The story seems to be that, in Germany, families would create little holiday scenes — often nativity scenes — in their homes to celebrate Christmas. They would collect the bits and pieces for their tableaus for weeks… hence putzen=”decorate” became putzing=”taking your time to decorate” became putzen=”taking your grand ole time”. [ — Pam’s shorthand, hope I got this right.]

The global expert in Putz house history seems undeniably to be Ted Althof, who began collecting this little houses in the 1970s, and who since then has created an amazing, detailed online history of Putz houses. Seriously: Wow!

We won’t try to replicate his history — it goes on for pages — minutiae about the minute! But in short: These glittery little holiday houses date to 1928 — invented by the Japanese, likely building on the concept of the similarly small “candy box” houses that they had been making for the American market. Their “golden years were from 1928 through 1937, when the looming war discouraged consumption. They saw a dime store revival after World War II — when Japan began making and exporting them. Their popularity waned by 1960, as consumers turned to other holiday decoration fashions.

Again: Check out Ted’s site, it’s amazing

blinkaville-putz-housesAbove: Reader Mary affectionately refers to her village as “Blinkaville.”

There is a wealth of information available online — photographs and information about Putz houses, patterns and instructions to make your own, people who will build them for you, information on how to make repairs to your vintage houses. And, they seem to be pretty abundant — and a relatively *cheap thrill* on etsy and ebay.

Putz house links

Get our tutorial and patterns:

CategoriesPutz houses
  1. Sue Montgomery says:

    What a lovely post! We grew up with our German “village under the tree” scene that was in my mother’s family growing up. It dates from the late ’20s to early ’30s. My brother now has it. A treasure trove of memories!

  2. Pingback:Gearing up for Christmas | Mad About Making

  3. Lk says:

    I am very lucky that my mom abd dad grew up in the mud century. They married in 1961 so Ive inherited lots of Putz houses and mid century items. Im so glad she kept these things.

  4. Lucy says:

    Papa Ted’s site is no longer. All of his content though, is archived on http://www.cardboardchristmas.com/papateds/. Cardboard Christmas also has a forum where some wonderful Putz makers post their masterpieces (Howard Lamey foremost among them) and tips, plans, and questions about making the little houses. You’ll learn a lot on this site.

    I am not the proprietor of Cardboard Christmas, but I do post things there. I go there to learn how to make the houses. Have fun

  5. Diane Kelley says:

    I’m almost 70 and loved our little Putz houses. I still have some and always love to look at them. Now days the houses and churches etc are so different and very expensive. Wonder if the young tech kids would like them ?

  6. Becky says:

    Thank you so much for all of these patterns. I love them so much and intend on spending the next month making these beauties for my home.

### Exercise instructions
- 1) According to the Putz house text, by what year had the popularity of these little holiday houses waned?
- 2) Translate this sentence from the Putz house text into Spanish: "Their popularity waned by 1960, as consumers turned to other holiday decoration fashions."
You won't need the items for any of this.

### Data section
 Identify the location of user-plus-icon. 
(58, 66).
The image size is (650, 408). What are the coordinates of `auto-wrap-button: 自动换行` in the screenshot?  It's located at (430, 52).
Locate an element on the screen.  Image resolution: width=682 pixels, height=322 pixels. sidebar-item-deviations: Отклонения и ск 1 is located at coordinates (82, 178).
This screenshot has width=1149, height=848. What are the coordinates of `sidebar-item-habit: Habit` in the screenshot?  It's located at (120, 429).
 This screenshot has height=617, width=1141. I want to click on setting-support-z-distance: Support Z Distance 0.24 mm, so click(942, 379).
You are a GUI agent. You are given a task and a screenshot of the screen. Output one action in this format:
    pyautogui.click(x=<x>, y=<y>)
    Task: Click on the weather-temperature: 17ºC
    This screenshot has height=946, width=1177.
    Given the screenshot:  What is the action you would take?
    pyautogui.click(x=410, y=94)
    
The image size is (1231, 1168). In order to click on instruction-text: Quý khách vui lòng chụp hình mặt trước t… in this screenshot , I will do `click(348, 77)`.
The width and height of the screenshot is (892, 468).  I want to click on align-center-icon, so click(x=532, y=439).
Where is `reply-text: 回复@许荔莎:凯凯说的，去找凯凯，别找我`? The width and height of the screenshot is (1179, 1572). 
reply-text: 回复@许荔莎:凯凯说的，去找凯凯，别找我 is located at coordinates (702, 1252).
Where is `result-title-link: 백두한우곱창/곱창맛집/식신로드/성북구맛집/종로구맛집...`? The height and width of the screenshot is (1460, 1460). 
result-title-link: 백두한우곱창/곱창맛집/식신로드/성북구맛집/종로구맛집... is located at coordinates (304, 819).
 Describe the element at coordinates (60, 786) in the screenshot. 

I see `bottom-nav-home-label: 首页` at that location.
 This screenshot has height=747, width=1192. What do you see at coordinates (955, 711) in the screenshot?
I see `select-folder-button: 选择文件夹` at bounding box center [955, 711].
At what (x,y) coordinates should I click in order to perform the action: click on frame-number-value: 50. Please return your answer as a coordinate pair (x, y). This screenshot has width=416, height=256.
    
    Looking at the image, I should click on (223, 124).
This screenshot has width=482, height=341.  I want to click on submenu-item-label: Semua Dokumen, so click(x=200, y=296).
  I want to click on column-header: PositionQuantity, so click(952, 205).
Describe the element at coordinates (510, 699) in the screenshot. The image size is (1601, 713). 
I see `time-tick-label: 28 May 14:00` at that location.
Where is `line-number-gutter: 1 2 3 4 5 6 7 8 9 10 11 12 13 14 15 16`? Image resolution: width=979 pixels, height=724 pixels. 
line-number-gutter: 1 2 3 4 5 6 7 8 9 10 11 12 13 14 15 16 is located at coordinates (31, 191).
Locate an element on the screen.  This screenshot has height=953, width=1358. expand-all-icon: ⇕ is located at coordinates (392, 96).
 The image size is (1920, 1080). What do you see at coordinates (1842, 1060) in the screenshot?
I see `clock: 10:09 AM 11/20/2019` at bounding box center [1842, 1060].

### Answer section
- 1) By 1960.

- 2) Su popularidad decayó hacia 1960, cuando los consumidores se volcaron hacia otras modas de decoración festiva.